Explaining how "high-grade" systemic inflammation accelerates vascular risk in rheumatoid arthritis.

作者信息

Sattar Naveed, McCarey David W, Capell Hilary, McInnes Iain B

机构信息

Department of Pathological Biochemistry and Centre for Rheumatic Diseases, North Glasgow Hospitals University NHS Trust, Glasgow Royal Infirmary, Glasgow, Scotland, UK.

出版信息

Circulation. 2003 Dec 16;108(24):2957-63. doi: 10.1161/01.CIR.0000099844.31524.05.

Abstract

There is intense interest in mechanisms whereby low-grade inflammation could interact with conventional and novel vascular risk factors to promote the atheromatous lesion.

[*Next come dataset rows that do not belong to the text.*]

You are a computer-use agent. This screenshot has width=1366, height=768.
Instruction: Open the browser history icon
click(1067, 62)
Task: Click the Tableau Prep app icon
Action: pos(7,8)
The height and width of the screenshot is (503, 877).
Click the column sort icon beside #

Patients with rheumatoid arthritis (RA), who by definition manifest persistent high levels of inflammation, are at greater risk of developing cardiovascular disease. Mechanisms mediating this enhanced risk are ill defined. On the basis of available evidence, we argue here that the systemic inflammatory response in RA is critical to accelerated atherogenesis operating via accentuation of established and novel risk factor pathways. By implication, long-term suppression of the systemic inflammatory response in RA should be effective in reducing risk of coronary heart disease. Early epidemiological observational and clinical studies are commensurate with this hypothesis. By contrast, risk factor modulation with conventional agents, such as statins, may provide unpredictable clinical benefit in the context of uncontrolled systemic inflammatory parameters. Unraveling such complex relationships in which exaggerated inflammation-risk factor interactions are prevalent may elicit novel insights to effector mechanisms in vascular disease generally.

摘要

人们对低度炎症与传统及新型血管危险因素相互作用以促进动脉粥样硬化病变的机制有着浓厚兴趣。类风湿性关节炎(RA)患者,根据定义表现出持续的高水平炎症,患心血管疾病的风险更高。介导这种风险增加的机制尚不清楚。基于现有证据,我们在此认为,RA中的全身炎症反应对于通过强化既定和新型危险因素途径加速动脉粥样硬化形成至关重要。这意味着,长期抑制RA中的全身炎症反应应能有效降低冠心病风险。早期的流行病学观察和临床研究与这一假设相符。相比之下,在全身炎症参数未得到控制的情况下,使用他汀类等传统药物进行危险因素调节可能带来不可预测的临床益处。揭示这种普遍存在过度炎症与危险因素相互作用的复杂关系,可能会对一般血管疾病的效应机制产生新的见解。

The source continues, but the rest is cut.